**DIRECTION**
Copy out, word for word, the lines of the items from the one containing "This screenshot has width=2211, height=1680." through the one containing "Action: pos(1982,1275)", both included. Leave the pictures out of your copy.

**PROVIDED ENTRIES**
===============

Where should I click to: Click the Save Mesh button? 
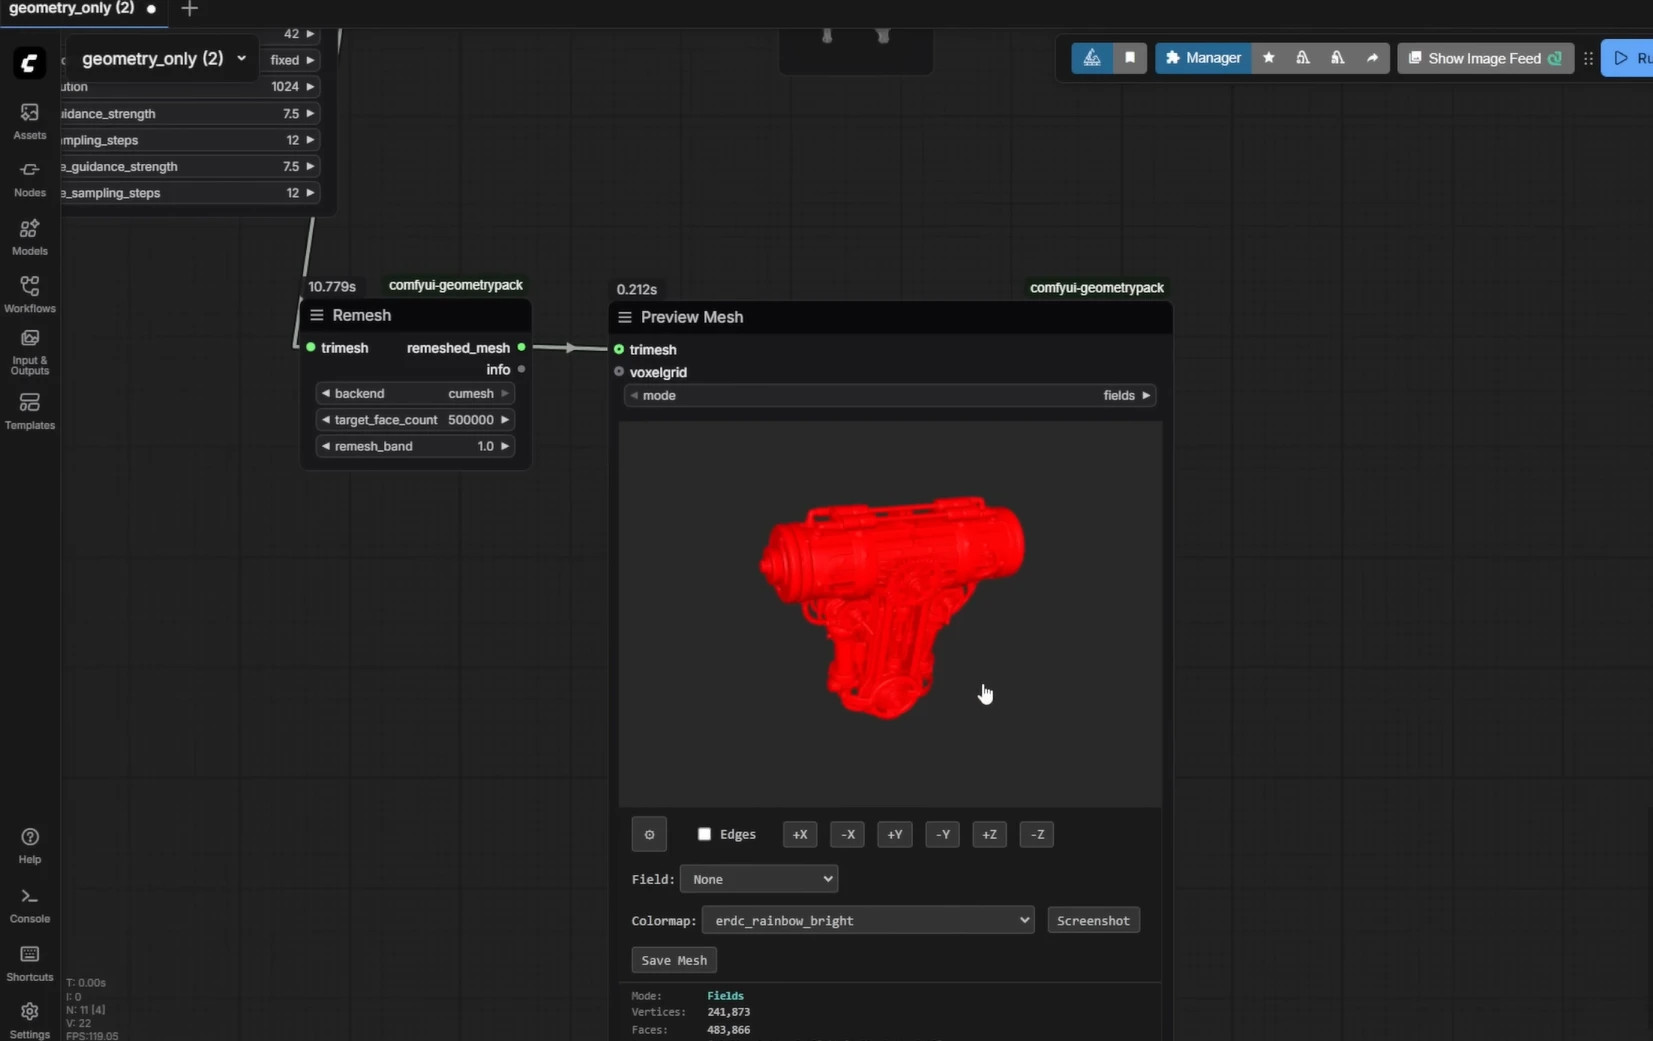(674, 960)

===============

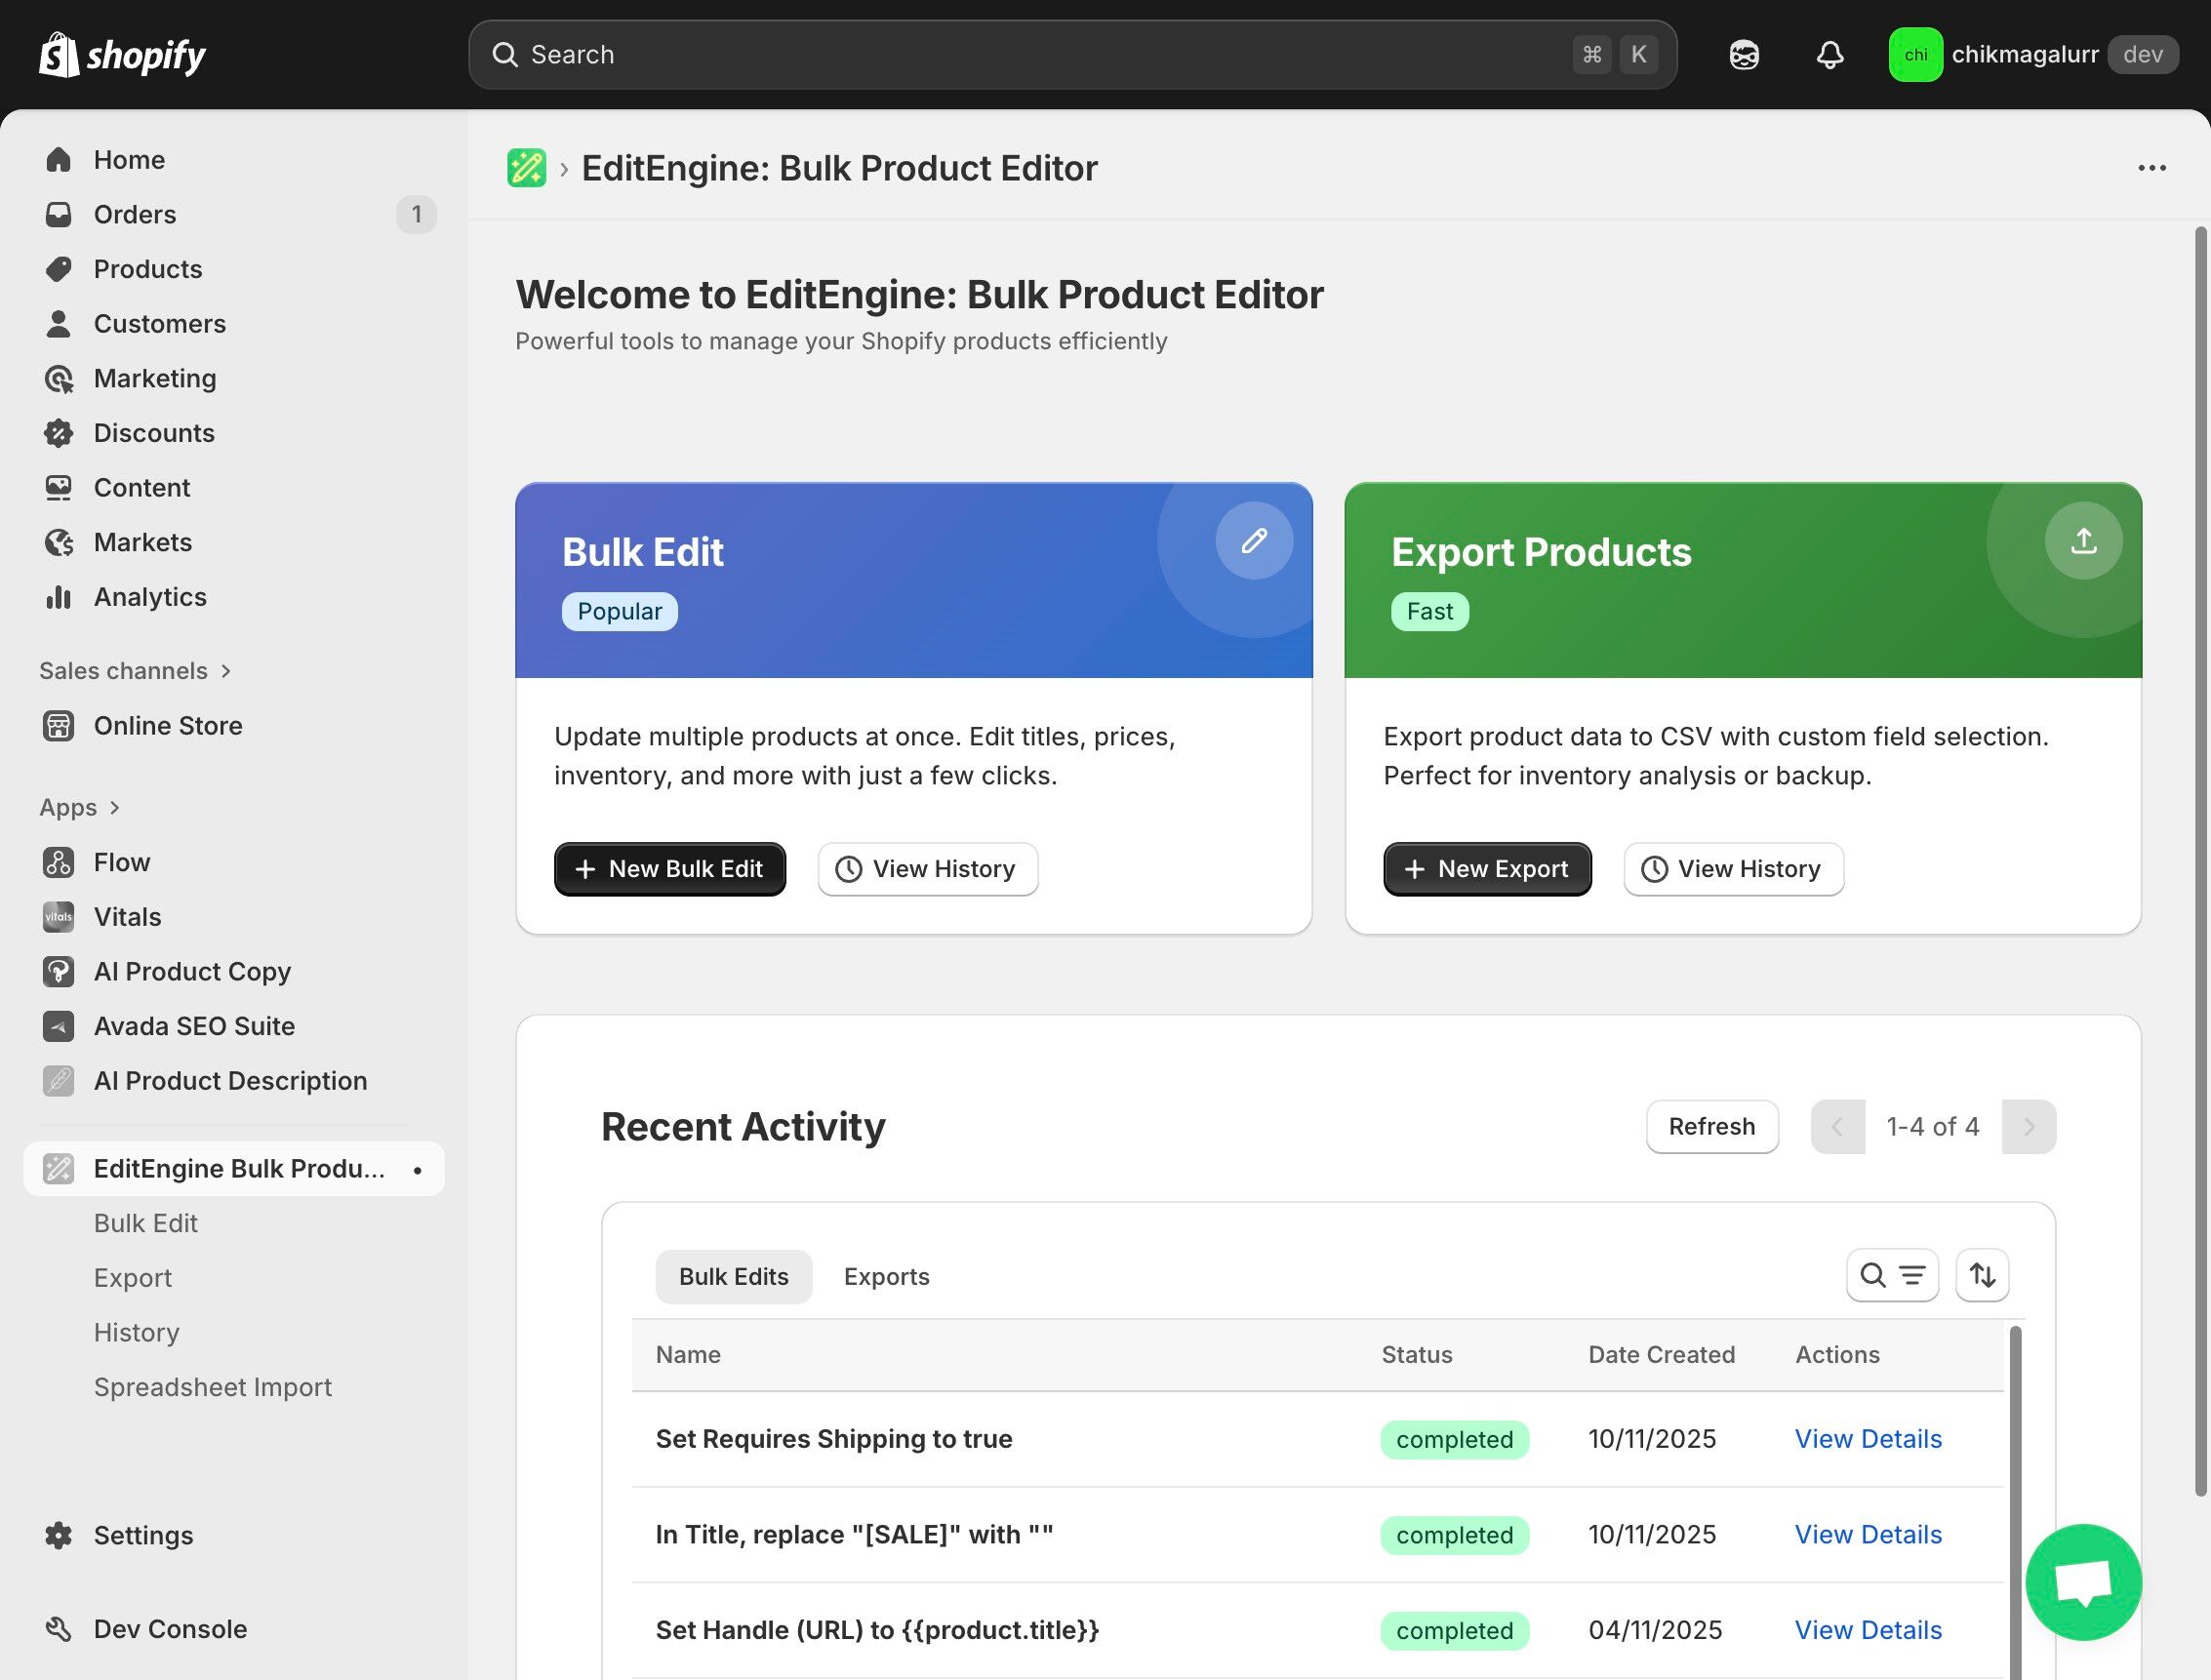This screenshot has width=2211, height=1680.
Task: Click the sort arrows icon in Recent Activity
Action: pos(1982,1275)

===============

**THE RESULT**
This screenshot has width=2211, height=1680.
Task: Click the sort arrows icon in Recent Activity
Action: pos(1982,1275)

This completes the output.